Like its sibling, ValueReference is a subset of the NodeReference struct. Its main purpose being to point to the value of a node held in a map or an array.

Property Type Description
Value T The actual value of the value captured by the node
ValueNode *yaml.Node The *yaml.Node hat contains the original value

An example of navigating from high to low

Below is an example of iterating over a list of tags in an Operation in the high-level model, and then dropping down to the low-level model and perform the same action, but also printing out some line numbers as well.


import (
  "fmt"
  "github.com/pb33f/libopenapi"
  "github.com/pb33f/libopenapi/datamodel/low"
  "io/ioutil"
)

func main() {

  // load an OpenAPI 3 specification from bytes
  petstore, _ := os.ReadFile("petstorev3.json")

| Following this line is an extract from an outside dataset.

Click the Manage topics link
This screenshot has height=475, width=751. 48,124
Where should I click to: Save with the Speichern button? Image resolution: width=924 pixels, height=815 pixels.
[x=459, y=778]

  // create a new document from specification bytes,
  // ignore the errors for the sake of brevity
  doc, _ := libopenapi.NewDocument(petstore)

  // because we know this is a v3 spec, we can build a ready to go
  // model from it - also ignore the errors.
  v3Model, _ := doc.BuildV3Model()

  // in the porcelain layer (high-level)
  // loop through paths and then for each operation
  // extract the GET operation tags.

  // high level tags extracted from the porcelain layer.
  highTags := make(map[string]int)

  // low level tags wrapped in a reference.
  lowTags := make(map[string][]*low.ValueReference[string])
    
  // iterate over the sorted map composed of path pairs.    
  for pathPairs := v3Model.Model.Paths.PathItems.First(); pathPairs != nil; pathPairs = pathPairs.Next() {
      pathItem := pathPairs.Value()
      if pathItem.Get != nil {
          for _, tag := range pathItem.Get.Tags {
              if _, ok := highTags[tag]; ok {
                 highTags[tag] = highTags[tag] + 1
              } else {
                  highTags[tag] = 1
              }
          }

          // now drop down to the low level plumbing
          // and extract low level tags from the GET operation.
          lowOperation := pathItem.Get.GoLow()

          // make sure there are tags.
          if !lowOperation.Tags.IsEmpty() {
              for _, tag := range lowOperation.Tags.Value {
                  if _, ok := lowTags[tag.Value]; ok {
                      lowTags[tag.Value] = append(lowTags[tag.Value], &tag)
                  } else {
                     lowTags[tag.Value] = []*low.ValueReference[string]{&tag}
                  }
              }
          }
      }
  }

  // iterate through the high level tags and print them all out.
  fmt.Printf("%d tags extracted from high "+
      "level GET operations:\n", len(highTags))
  for x := range highTags {
      fmt.Printf("High Tag: '%s', used %d time(s)\n", x, highTags[x])
  }

  // now do the same for the low-level,
  // but print out the line/col and the node type
  // from where they came. We have more power
  // with the low level data.

  fmt.Printf("\n%d tags extracted from low "+
      "level GET operations:\n", len(lowTags))
  for x := range lowTags {
      fmt.Printf("\nTag: %s has %d instances:\n", x, len(lowTags[x]))

      for _, lowTag := range lowTags[x] {
          fmt.Printf("--> '%s' defined on (line: %d, col: %d, nodeType: %v)\n",
              lowTag.Value,
              lowTag.ValueNode.Line,
              lowTag.ValueNode.Column,
              lowTag.ValueNode.Tag)
      }
  }
}

This will print out:

3 tags extracted from high level GET operations: High Tag: 'user', used 3 time(s) High Tag: 'pet', used 3 time(s) High Tag: 'store', used 2 time(s) 3 tags extracted from low level GET operations: Tag: user has 3 instances: --> 'user' defined on (line: 739, col: 11, nodeType: !!str) --> 'user' defined on (line: 821, col: 11, nodeType: !!str) --> 'user' defined on (line: 805, col: 11, nodeType: !!str) Tag: pet has 3 instances: --> 'pet' defined on (line: 235, col: 11, nodeType: !!str) --> 'pet' defined on (line: 294, col: 11, nodeType: !!str) --> 'pet' defined on (line: 173, col: 11, nodeType: !!str) Tag: store has 2 instances: --> 'store' defined on (line: 502, col: 11, nodeType: !!str) --> 'store' defined on (line: 577, col: 11, nodeType: !!str) The low-level plumbing API provides much more power for engineers looking to build tools on top of the OpenAPI model.